As portas de outrora - o caso das aldrabas

17.04.20, Lígia Laginha

Falar do património identitário de um povo é falar dos seus usos e costumes, dos seus edifícios e objectos, da natureza em que se enquadra, etc. Nesse sentido hoje decidi escrever algumas linhas sobre um objecto, a aldraba, que se encontrava presente nas portas dos nossos antepassados.
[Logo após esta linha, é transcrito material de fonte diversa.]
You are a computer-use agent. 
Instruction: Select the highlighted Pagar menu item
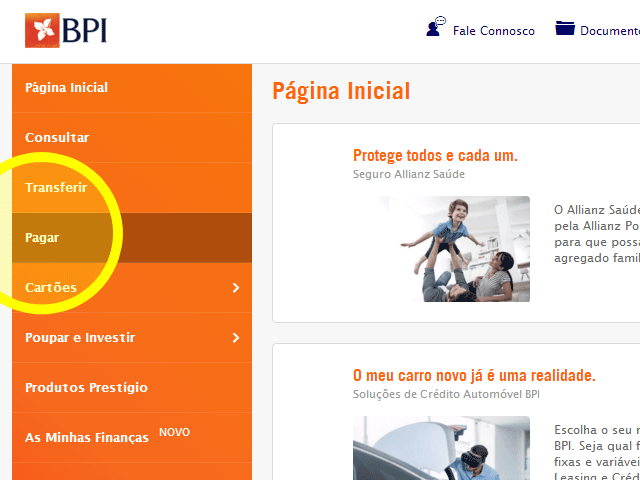132,238
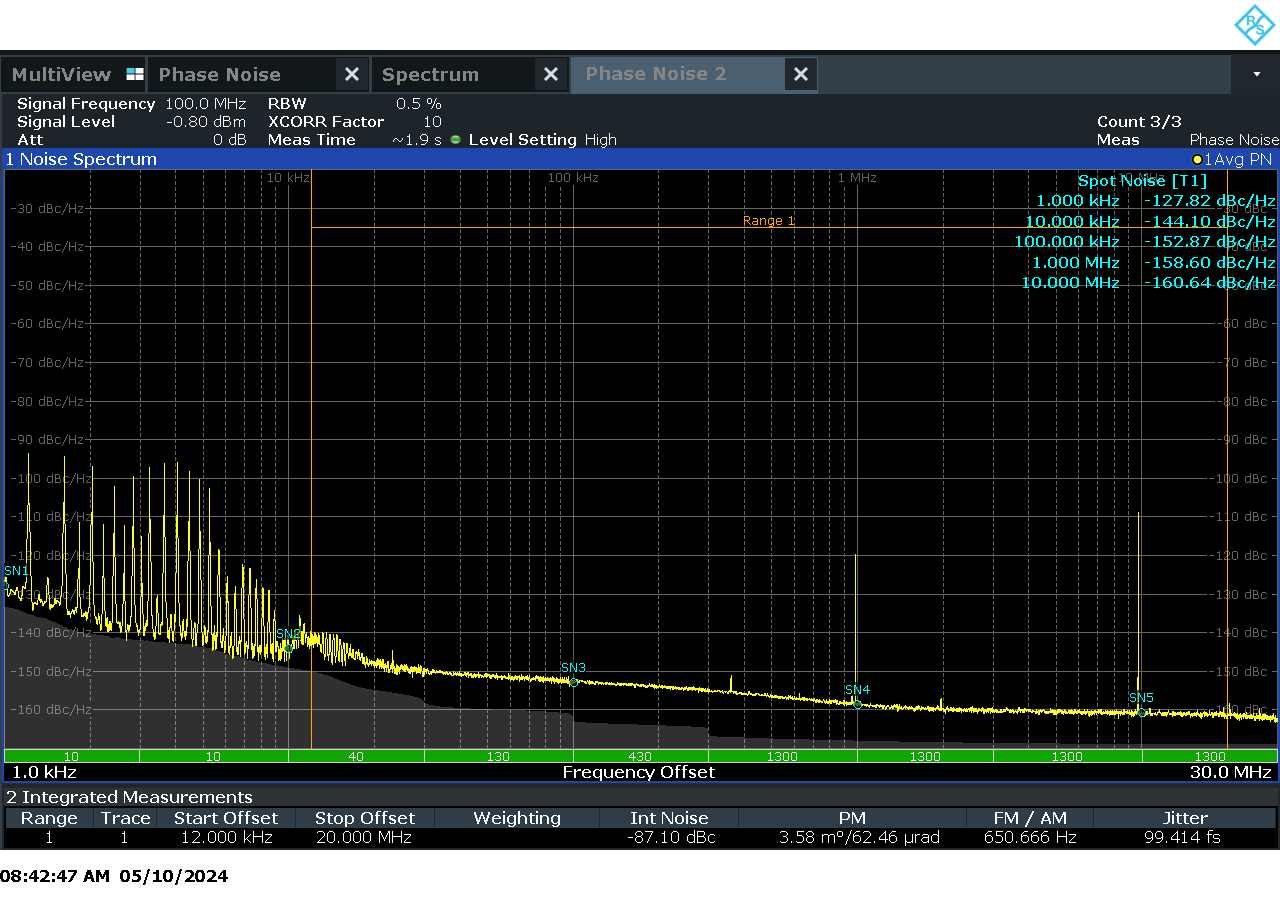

Criada com uma função diária (servia para quem chegava à porta de uma habitação anunciar a sua visita), a aldraba tinha ainda outro fim: servia de ferrolho, isto é, é necessário girar a aldraba que fazendo mover uma tranqueta serve para abrir ou fechar a porta
No tempo em que os árabes ocuparam o Algarve, algumas portas podiam ter três aldrabas que simbolizavam que no interior da casa haviam um homem, uma mulher e uma criança. Cada aldraba, segundo o sexo e a idade, tinha um tamanho e som diferenciados.
A aldraba, diferente da "manita que é um batente, representava o contorno da mão de Fatma, a filha do Profeta Maomé, e nesse sentido, possuir tal objecto na porta de entrada da casa era uma forma de defender os seus habitantes dos maus olhados e atrair a sorte.
Hoje as aldrabas foram sendo substituídas por batentes, campainhas e puxadores. Algumas portas modernas possuem imitações quase perfeitas destes objectos que aqui adquirem uma função meramente decorativa.

A Páscoa no Algarve

16.04.20, Lígia Laginha


A Páscoa é mais uma festividade que, consoante a região do país, adquire aspectos próprios. No Algarve, algumas das mais interessantes tradições de Páscoa têm, lamentavelmente, sido perdidas. No entanto, nada nos impede de relembrar velhos tempos, reavivar as memórias e quem sabe recuperar algum desse valioso espólio etnográfico.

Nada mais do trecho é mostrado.